Elle a tiré le lourd vantail derrière elles, en négligeant de fermer à clé ; puis elle a regardé à gauche et à droite un peu comme quelqu’un qui ne sait quelle direction adopter.
En réalité, je crois qu’elle me cherchait. Mon instinct m’a averti et je me suis plaqué dans l’angle du refuge. Elle redoutait de se trouver nez à nez avec moi. Désormais je ne pouvais plus que lui nuire par mon désir de l’aider.
La petite fille réveillée pleurnichait doucement en trottinant au côté de sa mère. Où allaient-elles ainsi ? Brusquement j’ai eu peur que Mme Dravet ait pris quelque funeste résolution. Peut-être était-ce la seule issue envisageable pour cette femme ? Peut-être en avait-elle assez de se débattre ? Au moment d’alerter Police-Secours, elle avait dû essuyer une défaillance.

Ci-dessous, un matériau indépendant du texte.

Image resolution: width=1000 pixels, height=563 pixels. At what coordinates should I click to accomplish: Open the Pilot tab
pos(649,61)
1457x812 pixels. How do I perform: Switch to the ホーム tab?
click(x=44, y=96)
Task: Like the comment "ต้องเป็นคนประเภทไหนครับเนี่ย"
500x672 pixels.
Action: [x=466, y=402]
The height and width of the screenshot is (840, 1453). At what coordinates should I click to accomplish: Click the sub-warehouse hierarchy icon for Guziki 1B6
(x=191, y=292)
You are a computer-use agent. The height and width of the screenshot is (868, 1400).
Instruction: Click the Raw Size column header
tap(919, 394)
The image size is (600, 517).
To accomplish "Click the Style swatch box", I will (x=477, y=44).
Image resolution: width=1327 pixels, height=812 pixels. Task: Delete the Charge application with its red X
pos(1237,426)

Lorsque j’avais eu devant moi le cadavre d’Anna, il m’avait semblé à moi aussi que mon existence ne pouvait se poursuivre. J’avais voulu quitter la vie, en descendre comme on descend d’un véhicule en marche. Pour cela j’avais pris entre mes dents le canon encore fumant du revolver. L’odeur de la poudre m’avait suffoqué. Et je crois qu’une bonne quinte de toux seule m’avait empêché d’aller jusqu’au bout.
Les deux silhouettes s’éloignaient dans la nuit froide. Elles se dirigeaient du côté du centre. Loin devant elles, un halo lumineux nimbait le ciel de Paris. Je leur ai laissé prendre un peu d’avance avant de sortir du refuge pour les suivre.
Elles s’arrêtaient parfois. Mme Dravet se penchait sur son enfant pour lui parler. Puis elles se remettaient en route, d’une allure incertaine. La mère marchait lentement mais la petite fille devait malgré tout forcer ses enjambées.
Elles ont traversé une place vide, et brusquement, en voyant la masse d’une église aux vitraux illuminés, au bout de l’esplanade, j’ai compris que la jeune femme s’inspirait de mon conseil. Elle allait à la messe de minuit. Au lieu de mentir à la police, elle préparait une vérité solide. C’était beaucoup plus astucieux.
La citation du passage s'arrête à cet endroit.